What is being asked.
What is needed is an exact copy of the entries below, from the line that contains "[Visit our undefined page] (114, 2495)" through the final line, both included, and nothing else.

Data under study.
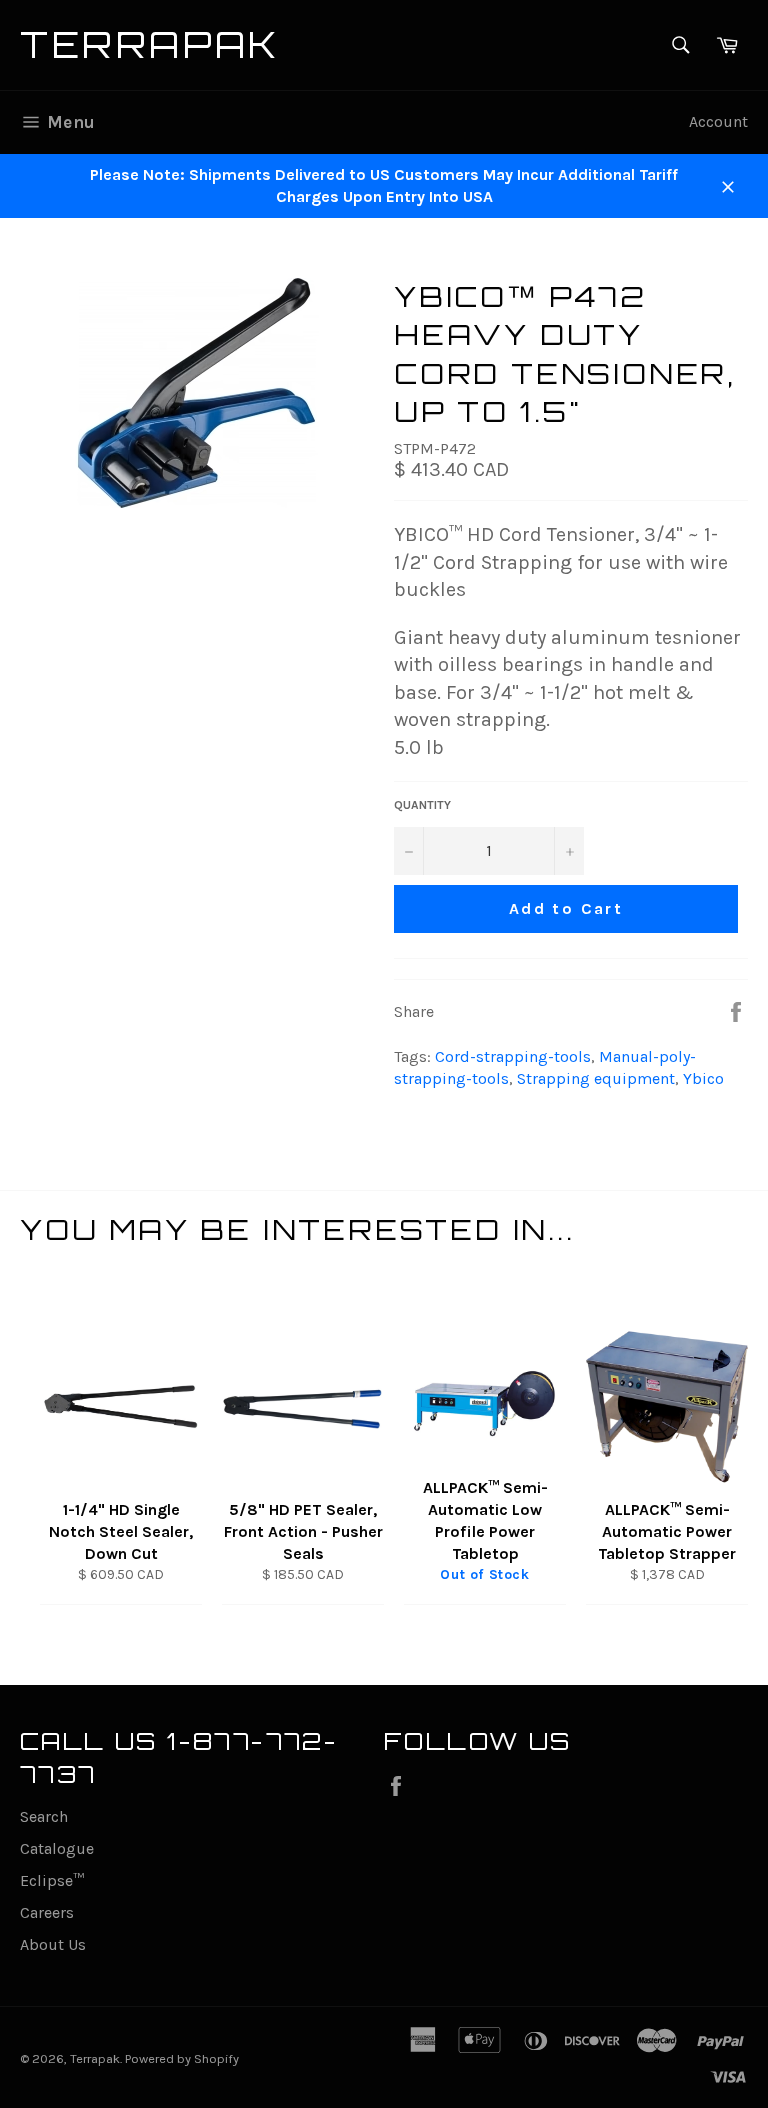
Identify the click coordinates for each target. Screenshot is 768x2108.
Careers (47, 1912)
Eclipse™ (52, 1880)
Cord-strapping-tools (513, 1056)
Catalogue (57, 1848)
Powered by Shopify (182, 2058)
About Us (53, 1944)
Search (44, 1816)
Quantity (422, 805)
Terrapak (150, 44)
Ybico (703, 1078)
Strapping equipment (596, 1078)
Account (718, 121)
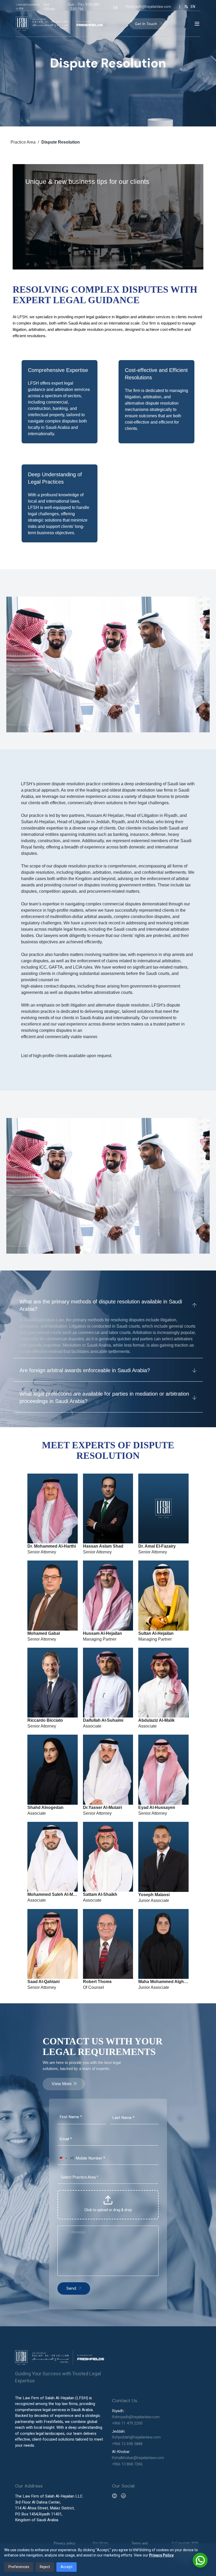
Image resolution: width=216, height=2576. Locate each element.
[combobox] (66, 2158)
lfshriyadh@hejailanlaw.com (148, 6)
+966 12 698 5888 (127, 2444)
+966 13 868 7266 (127, 2464)
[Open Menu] (197, 24)
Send (71, 2288)
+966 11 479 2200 (127, 2423)
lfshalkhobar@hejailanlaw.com (138, 2458)
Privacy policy (64, 2543)
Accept (66, 2567)
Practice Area (23, 142)
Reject (45, 2567)
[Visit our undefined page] (114, 2495)
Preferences (18, 2567)
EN (193, 6)
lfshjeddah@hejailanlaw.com (136, 2437)
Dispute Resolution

Reply.
[Visit our undefined page] (114, 2495)
Preferences (18, 2567)
EN (193, 6)
lfshjeddah@hejailanlaw.com (136, 2437)
Dispute Resolution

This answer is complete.